# Directions
One part of the entries below is wanted: the lines from the one containing "This screenshot has width=1024, height=773." through the one containing "Task: Open Payment Connect under Items". Write those out exactly and nothing else.

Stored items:
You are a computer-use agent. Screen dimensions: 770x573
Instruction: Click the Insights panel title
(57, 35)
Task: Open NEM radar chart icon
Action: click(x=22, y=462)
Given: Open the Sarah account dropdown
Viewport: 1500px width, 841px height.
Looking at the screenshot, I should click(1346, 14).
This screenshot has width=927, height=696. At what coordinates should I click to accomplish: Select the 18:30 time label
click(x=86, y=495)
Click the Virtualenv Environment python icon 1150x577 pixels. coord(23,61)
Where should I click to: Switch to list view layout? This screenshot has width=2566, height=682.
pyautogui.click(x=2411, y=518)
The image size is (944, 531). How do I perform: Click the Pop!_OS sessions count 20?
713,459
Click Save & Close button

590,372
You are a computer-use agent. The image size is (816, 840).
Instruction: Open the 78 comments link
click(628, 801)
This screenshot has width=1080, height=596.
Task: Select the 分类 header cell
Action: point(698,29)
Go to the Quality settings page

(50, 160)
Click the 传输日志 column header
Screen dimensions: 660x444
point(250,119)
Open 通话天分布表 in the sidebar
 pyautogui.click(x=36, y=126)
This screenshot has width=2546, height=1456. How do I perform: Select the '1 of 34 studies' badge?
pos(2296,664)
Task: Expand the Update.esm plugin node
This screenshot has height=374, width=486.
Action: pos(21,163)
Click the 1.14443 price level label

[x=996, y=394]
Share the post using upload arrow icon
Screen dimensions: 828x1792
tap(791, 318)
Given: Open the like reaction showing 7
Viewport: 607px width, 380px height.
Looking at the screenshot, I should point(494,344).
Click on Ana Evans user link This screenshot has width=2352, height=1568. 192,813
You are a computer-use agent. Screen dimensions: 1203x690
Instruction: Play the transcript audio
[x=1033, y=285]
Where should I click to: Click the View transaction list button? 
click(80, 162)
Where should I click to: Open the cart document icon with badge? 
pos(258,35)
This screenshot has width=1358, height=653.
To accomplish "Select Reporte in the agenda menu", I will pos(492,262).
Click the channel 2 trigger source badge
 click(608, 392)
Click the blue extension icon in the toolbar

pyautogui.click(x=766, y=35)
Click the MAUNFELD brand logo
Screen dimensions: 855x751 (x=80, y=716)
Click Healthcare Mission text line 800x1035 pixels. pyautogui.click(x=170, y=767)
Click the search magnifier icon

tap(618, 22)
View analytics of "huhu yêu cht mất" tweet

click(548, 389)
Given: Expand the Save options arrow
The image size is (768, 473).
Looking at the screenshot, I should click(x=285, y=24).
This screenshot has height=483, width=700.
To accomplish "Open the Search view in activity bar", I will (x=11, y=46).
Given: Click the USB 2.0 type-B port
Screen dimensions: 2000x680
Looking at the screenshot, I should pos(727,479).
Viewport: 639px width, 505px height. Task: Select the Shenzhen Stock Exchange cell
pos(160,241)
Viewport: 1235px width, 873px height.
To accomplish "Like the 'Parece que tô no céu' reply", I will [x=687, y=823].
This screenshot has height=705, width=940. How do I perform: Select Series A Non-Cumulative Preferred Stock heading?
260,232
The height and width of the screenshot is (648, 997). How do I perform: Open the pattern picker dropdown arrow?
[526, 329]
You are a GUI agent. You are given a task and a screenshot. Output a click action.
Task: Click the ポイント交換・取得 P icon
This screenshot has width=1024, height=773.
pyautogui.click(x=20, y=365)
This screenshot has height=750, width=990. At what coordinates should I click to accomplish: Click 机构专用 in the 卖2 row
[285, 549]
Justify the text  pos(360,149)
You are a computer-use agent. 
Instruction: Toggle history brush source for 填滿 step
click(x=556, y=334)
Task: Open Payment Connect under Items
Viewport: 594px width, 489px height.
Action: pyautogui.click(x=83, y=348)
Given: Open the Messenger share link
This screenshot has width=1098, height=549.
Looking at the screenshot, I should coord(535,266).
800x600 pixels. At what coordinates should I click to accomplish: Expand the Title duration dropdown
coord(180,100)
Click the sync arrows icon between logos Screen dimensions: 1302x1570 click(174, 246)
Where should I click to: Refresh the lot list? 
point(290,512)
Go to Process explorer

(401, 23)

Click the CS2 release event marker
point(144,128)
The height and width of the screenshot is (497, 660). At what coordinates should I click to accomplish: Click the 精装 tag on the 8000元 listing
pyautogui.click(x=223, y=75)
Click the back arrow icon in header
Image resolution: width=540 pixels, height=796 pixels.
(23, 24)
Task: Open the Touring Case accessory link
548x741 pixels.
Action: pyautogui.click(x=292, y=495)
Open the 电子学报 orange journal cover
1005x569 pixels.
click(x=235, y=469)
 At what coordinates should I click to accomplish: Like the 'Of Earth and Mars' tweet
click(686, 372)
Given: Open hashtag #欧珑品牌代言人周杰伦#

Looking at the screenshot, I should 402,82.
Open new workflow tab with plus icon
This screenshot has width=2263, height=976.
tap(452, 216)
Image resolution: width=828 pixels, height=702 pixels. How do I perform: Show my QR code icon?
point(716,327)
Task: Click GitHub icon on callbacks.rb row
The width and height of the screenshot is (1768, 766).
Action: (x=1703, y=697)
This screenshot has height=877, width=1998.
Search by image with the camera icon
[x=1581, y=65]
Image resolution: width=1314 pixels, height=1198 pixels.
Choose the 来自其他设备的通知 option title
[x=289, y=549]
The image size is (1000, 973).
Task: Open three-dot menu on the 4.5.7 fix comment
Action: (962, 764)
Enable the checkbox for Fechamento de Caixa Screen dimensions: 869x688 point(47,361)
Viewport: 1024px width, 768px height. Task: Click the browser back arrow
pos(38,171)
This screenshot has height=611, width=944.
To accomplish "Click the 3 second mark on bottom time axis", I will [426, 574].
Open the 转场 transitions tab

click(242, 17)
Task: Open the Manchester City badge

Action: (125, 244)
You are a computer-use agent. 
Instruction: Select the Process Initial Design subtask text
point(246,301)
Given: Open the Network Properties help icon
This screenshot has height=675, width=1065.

# Response to this exercise
This screenshot has width=1024, height=773.
pyautogui.click(x=20, y=365)
This screenshot has height=750, width=990. At what coordinates should I click to accomplish: Click 机构专用 in the 卖2 row
[285, 549]
Justify the text  pos(360,149)
You are a computer-use agent. 
Instruction: Toggle history brush source for 填滿 step
click(x=556, y=334)
Task: Open Payment Connect under Items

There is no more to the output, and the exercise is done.